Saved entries
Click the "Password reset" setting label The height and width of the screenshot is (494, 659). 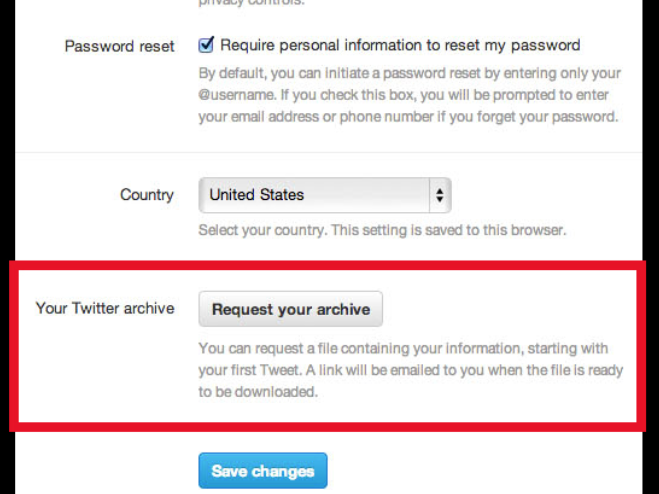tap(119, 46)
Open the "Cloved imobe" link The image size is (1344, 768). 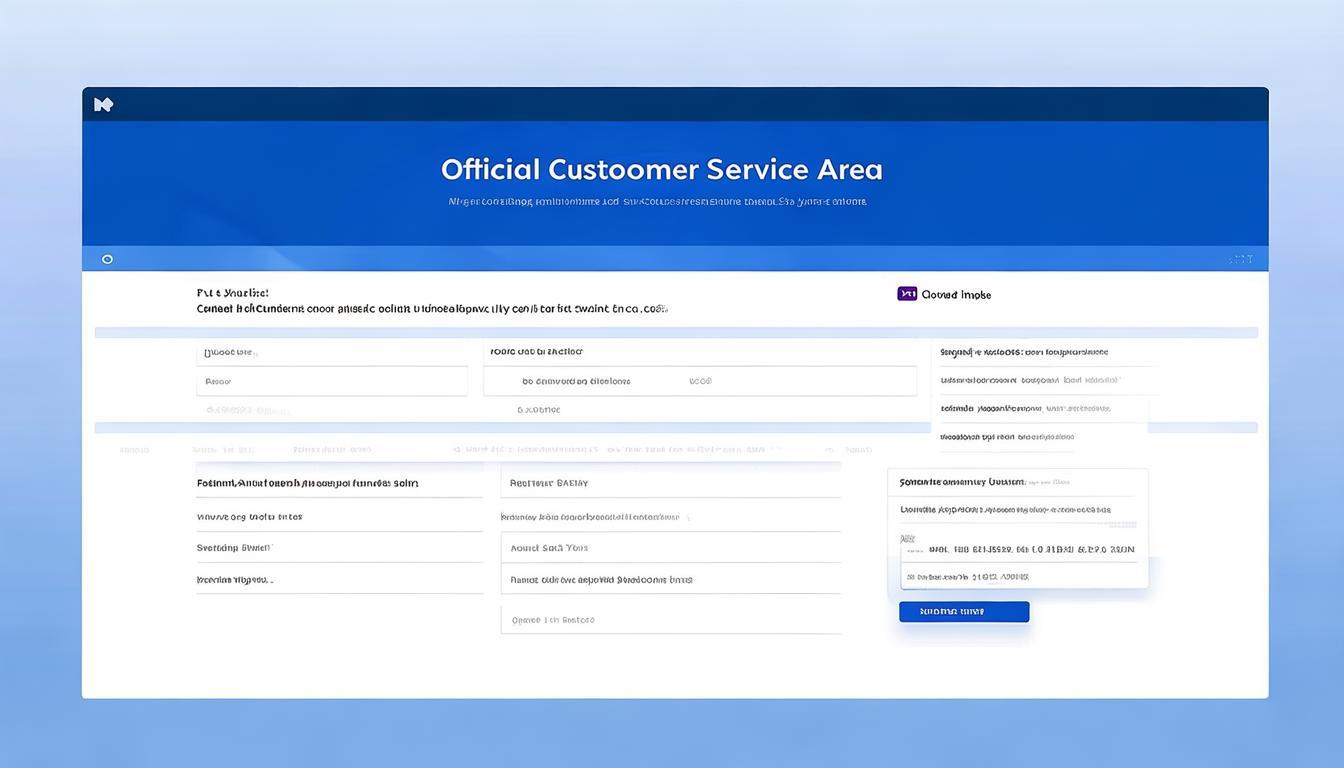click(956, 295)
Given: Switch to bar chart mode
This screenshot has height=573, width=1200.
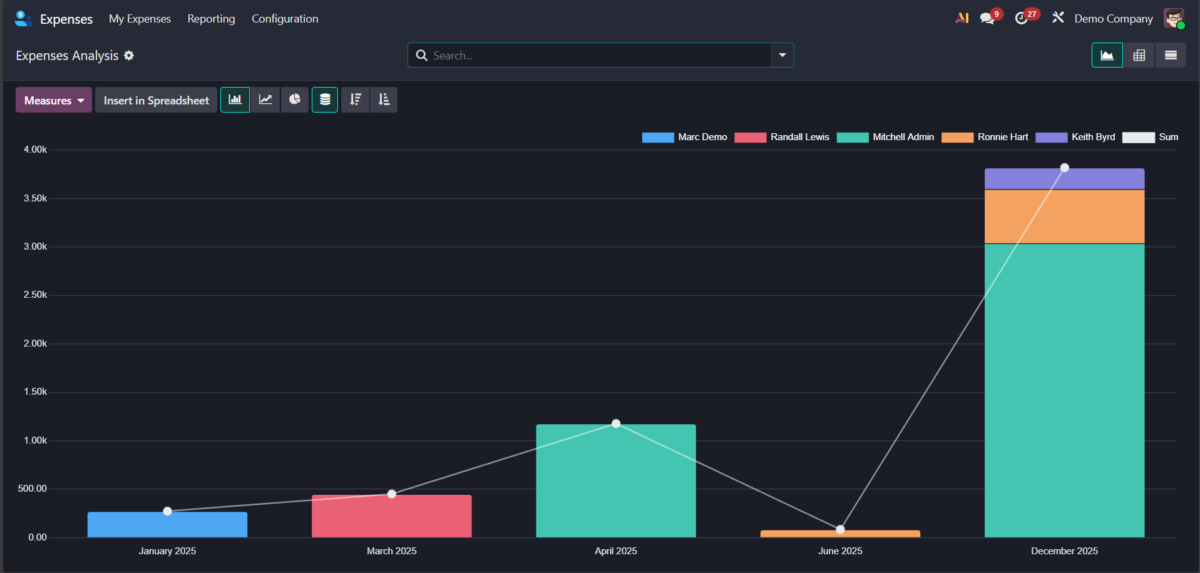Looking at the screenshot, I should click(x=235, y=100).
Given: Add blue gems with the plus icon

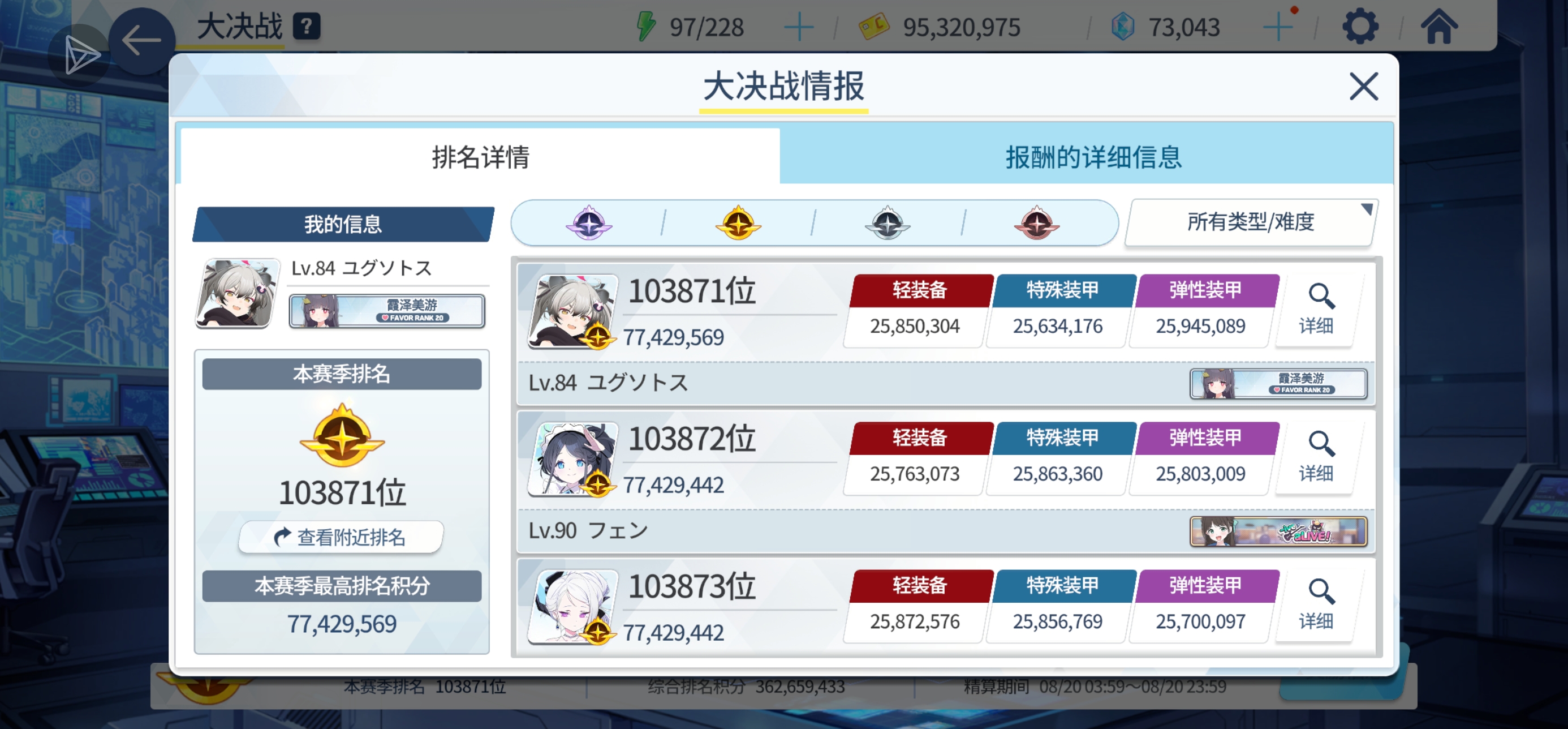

◆ Work request: Search the data above for the string "Given" and report each line that holds it.

◆ Output:
Given: Switch to bar chart mode
Given: Add blue gems with the plus icon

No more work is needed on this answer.